Yep, but I don't see how that relates to LLMs not reaching AGI. They can already write basic Python scripts to answer questions, they just need (vastly) more advanced scripting capabilities.
Of course, cost-wise and training time wise, we're probably a long way off from being able to replicate that in a general purpose NN. But in theory, given enough money and time, presumably it's possible, and conceivably would produce better results.
One might argue maybe a mixture of experts is just the best that can be done - and that it's unlikely the AGI be able to design new experts itself. However where do the limited existing expert problem solvers come from? Well - we invented them. Human intelligences. So to argue that an AGI could NOT come up with its own novel expert problem solvers implies there is something ineffable about human general intelligence that can't be replicated by machine intelligence (which I don't agree with).
I don't get this line of thinking. AGI already exists - it's in our heads!
So then the question is: is what's in our heads magic, or can we build it? If you think it's magic, fine - no point arguing. But if not, we will build it one day.
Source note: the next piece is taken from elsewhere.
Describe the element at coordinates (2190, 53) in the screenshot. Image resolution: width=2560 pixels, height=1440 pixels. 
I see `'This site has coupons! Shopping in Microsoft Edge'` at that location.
Now ask it to solve step by step by pure reasoning. You'll get a really intelligent sounding response that sounds correct, but on closer inspection makes absolutely no sense, every step has ridiculous errors like "we start with options {1, 7} but eliminate 2, leaving only option 3", and then at the end it just throws all that out and says "and therefore ..." and gives you the original answer.
That tells me there's essentially zero reasoning ability in these things, and anything that looks like reasoning has been largely hand-baked into it. All they do on their own is complete sentences with statistically-likely words. So yeah, as much as people talk about it, I don't see us as being remotely close to AGI at this point. Just don't tell the investors.
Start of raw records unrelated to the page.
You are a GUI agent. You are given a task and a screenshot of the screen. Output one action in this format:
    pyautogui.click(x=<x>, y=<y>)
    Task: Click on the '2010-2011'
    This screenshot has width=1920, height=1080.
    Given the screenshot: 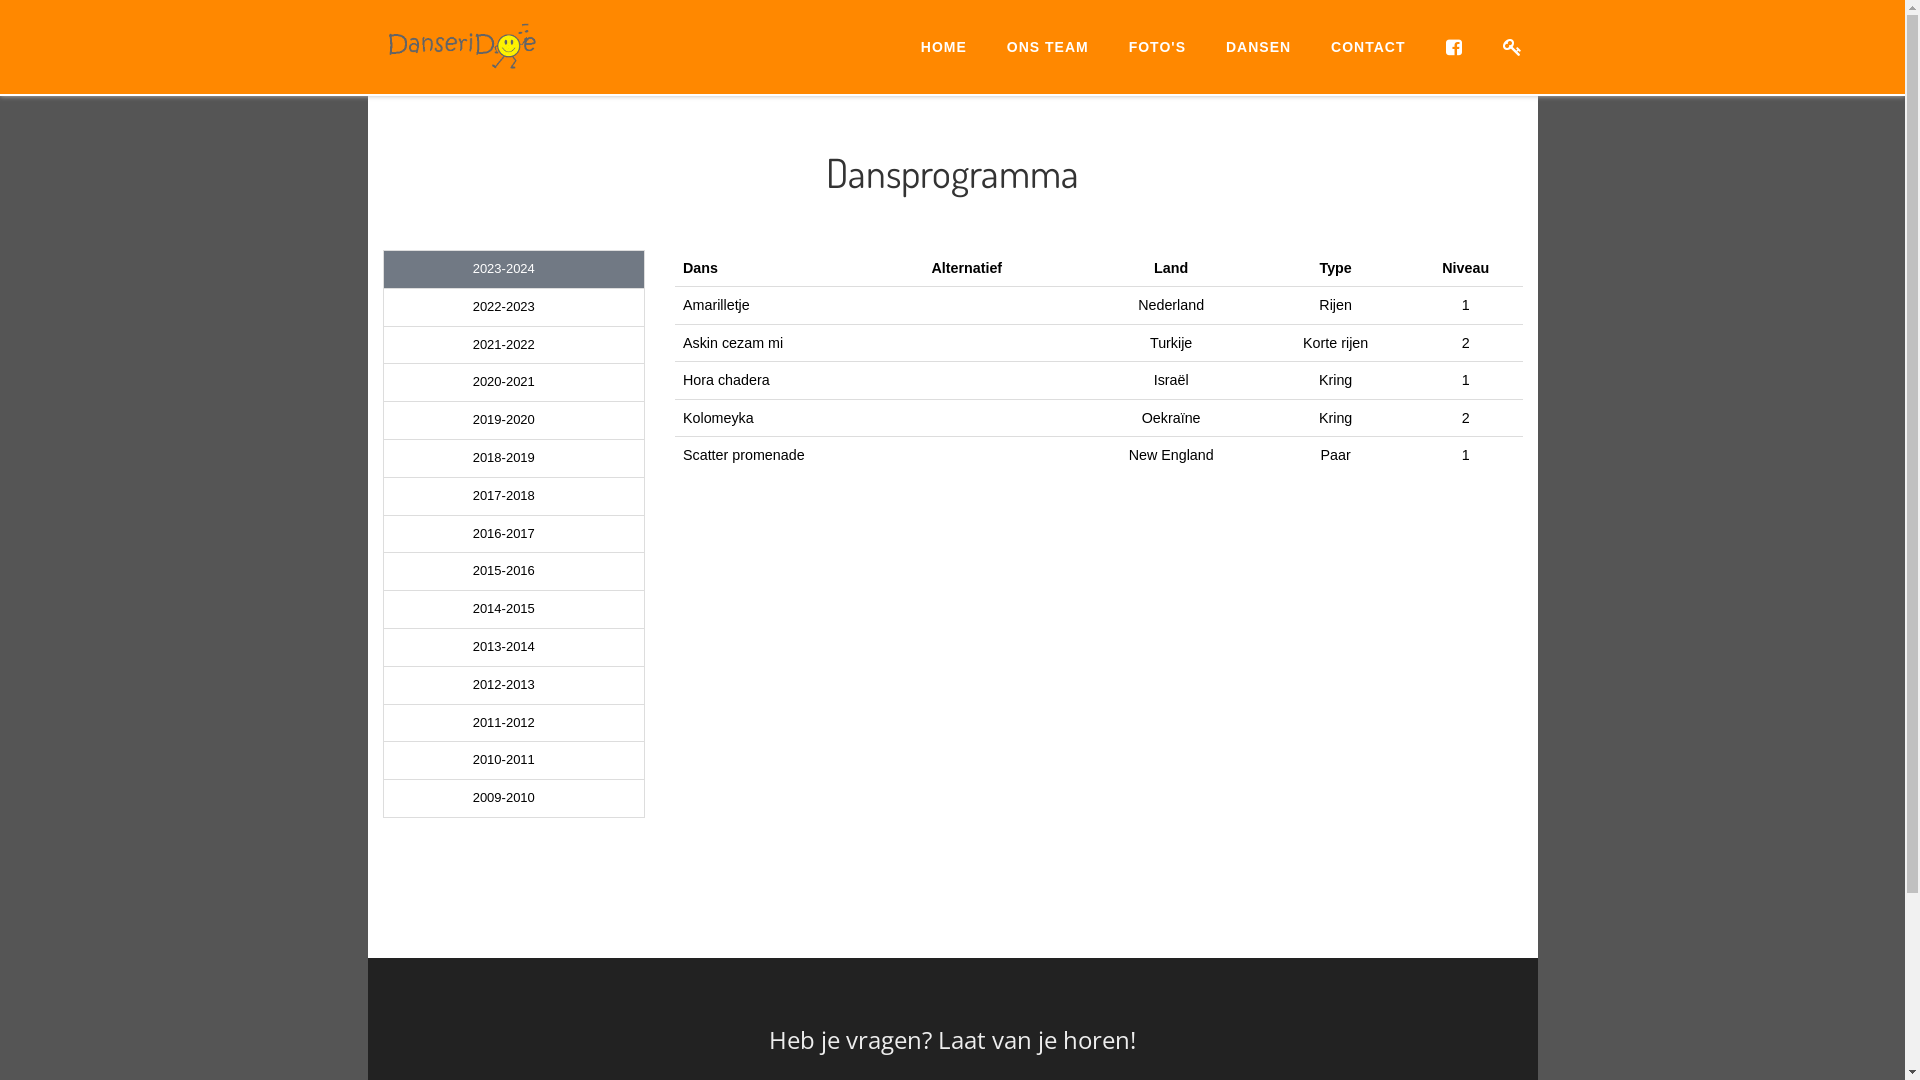 What is the action you would take?
    pyautogui.click(x=514, y=760)
    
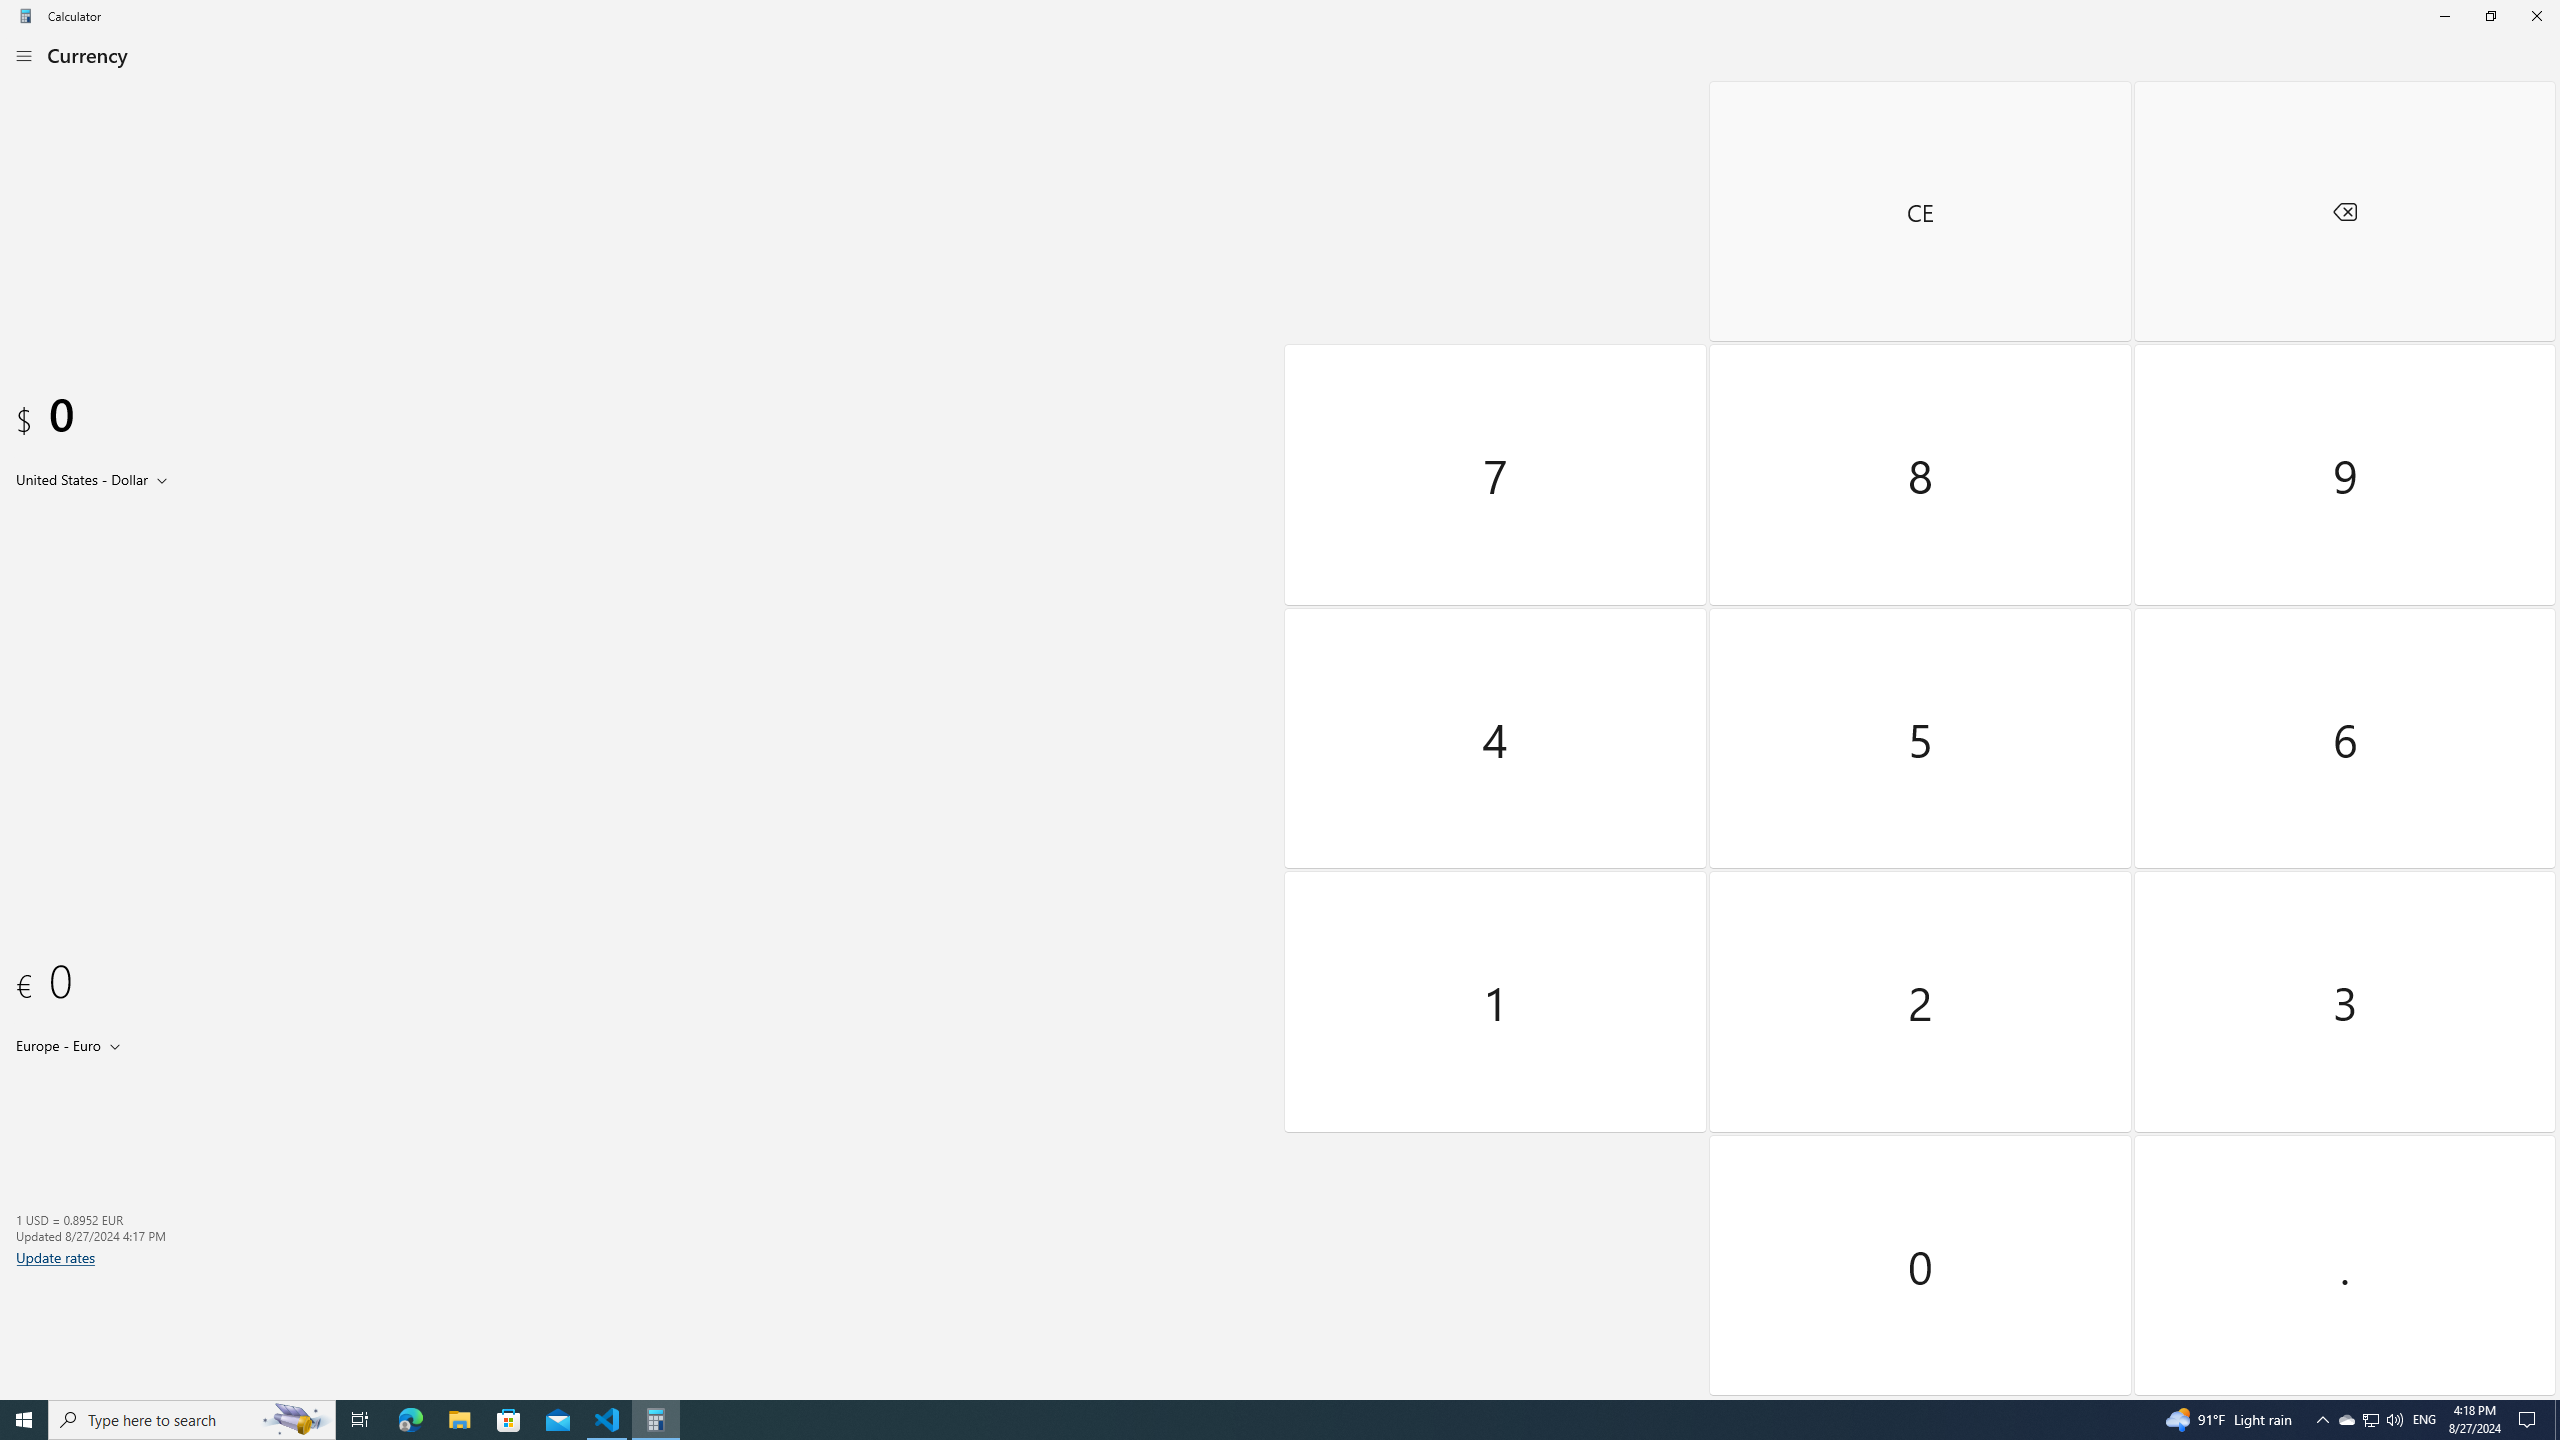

I think the 5 issues they provide under “Cognitive Architectures” are severely underspecified to the point where they really don’t _mean_ anything. Because the issues are so underspeficifed I don’t know how their proposed solution solves their proposed problems. If I understand it correctly, they just want agents (Assistants/Agents) with user profiles (Sims) on an app store? I’m pretty sure this already exists on the ChatGPT store. (sims==memories/user profiles, agents==tools/plugins, assistants==chat interface)
This whole thing is so broad and full of academic (pejorative) platitudes that it’s practically meaningless to me. And of course although completely unrelated they through a reference into symbolic systems. Academic theater.
Of course it's going to be vague and presumptuous. It's more of a high-level executive summary for tech-adjacent folks than an actual research paper.